You're taking "it's possible to be clean after bathing without soap" as a way stronger statement than it is.
Do you think I'm saying soap is bad?
No one is talking about hygienic hand washing practices for medicine, food prep, after defecation, or after being coated in tough substances.
We're in a giant pile of people talking about routing bathing to prevent body odor and the skin issues caused by poor bodily hygiene.
Washing with running water and a scrubbing action is sufficient for that purpose for many people. Bathing without soap is not a guarantee that you will have BO, a rash, skin lesions, or acne.

The Africa point isn't really the gotcha you think it is. Soap working better faster doesn't mean that a lack of soap doesn't work. As you said, when they didn't have soap they still washed. People are generally interested in being clean, and pragmatic. They'll clean themselves, and if something helps them get cleaner faster, they'll use it.

And yup, that passage does document that the Roman empire eschewed soap for personal hygiene until roughly year zero.

[–] addictedtochaos@lemm.ee -2 points 1 month ago

Yeah, romans began to use soap at roughly year zero. I wonder why. I wonder why people use deodorant every day, when they just can spray water under their arms.

[–] Psythik@lemmy.world 6 points 2 months ago (2 children)

You absolutely do need soap. It literally causes bacteria to disintegrate, something you can't do with water alone.

[–] ricecake@sh.itjust.works 14 points 2 months ago

The primary action that soap has for fighting bacteria is breaking down oils and making it easier for debris and bacteria to be removed. Less food for the bacteria, and faster removal.
Bacteria will be destroyed by this process, but that's coincidental to why soap works and provides benefit.
It's why we don't tell people to wash their hands by squirting soap on them, spreading it around and then rinsing it off. The critical step is the mechanical action that facilitates removal of debris with running water.

Yes, soap is necessary for hand washing because we need to maximize bacteria removal after defecation or before preparing foods or medical activities.

In the context of bathing however, you don't need to sterilize your torso. You will also be rinsing your body far longer than you're typically going to be washing your hands, which when combined with scrubbing results in a clean torso.

I'm not one of those people who's opposed to using soap or anything, but that's not the same as recognizing that it's possible to wash and be clean without it.

[–] addictedtochaos@lemm.ee 8 points 1 month ago (1 children)

thats worng, you describe disinfectants, soap breaks the fatty bonds that stick the bacteria to your skin. so, while you whash your hands, these alive bactera are whashed down the drain.

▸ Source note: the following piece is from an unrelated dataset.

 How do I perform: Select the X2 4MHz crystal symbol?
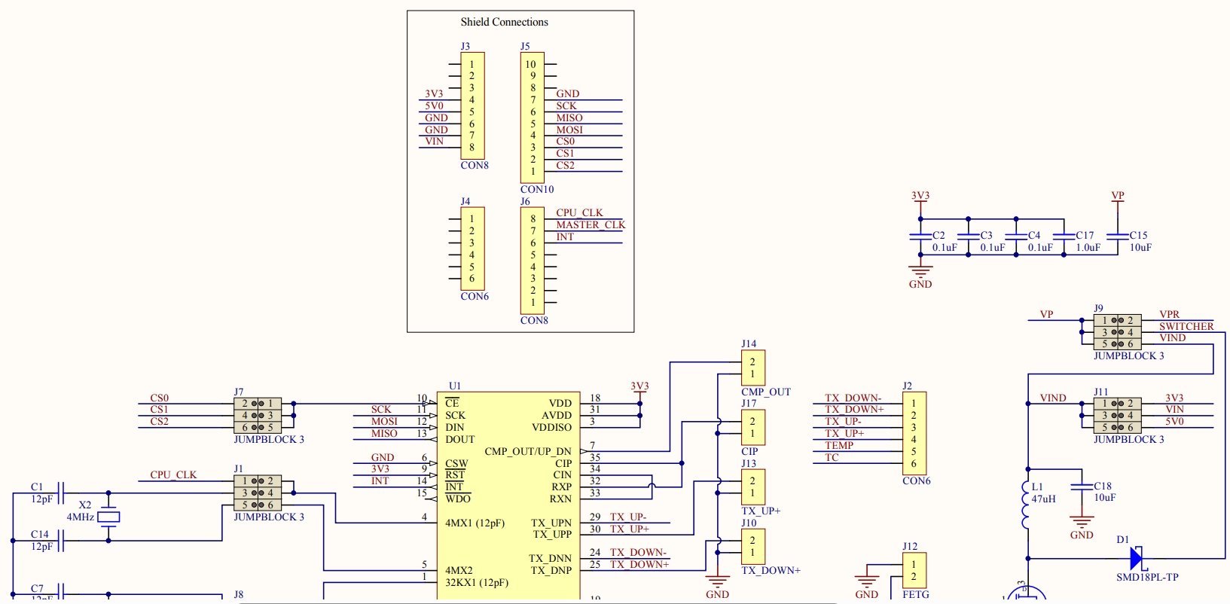point(108,517)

[–] ricecake@sh.itjust.works 6 points 1 month ago* (last edited 1 month ago) (1 children)

Soap does destroy some bacteria, and a not insignificant portion. By destroying those fatty bonds the cellular membranes of many bacteria are destroyed, and many viruses denatured and rendered inert.

The removal is the primary action though, you are correct. Not all bacteria are destroyed by soap, which is why the leather, scrub, and scrub while rinsing steps are important to hand washing, since that mechanical action is what removes everything.

https://medicine.yale.edu/news-article/why-soap-works/

[–] addictedtochaos@lemm.ee 1 points 1 month ago

thanks, thats certainly a good read! I wonder though why clinics don't have soap bars; maybe thats not true, but is it not general knowledge that soap bars spread germs?

ah, you answered that as well, sorry. thanks!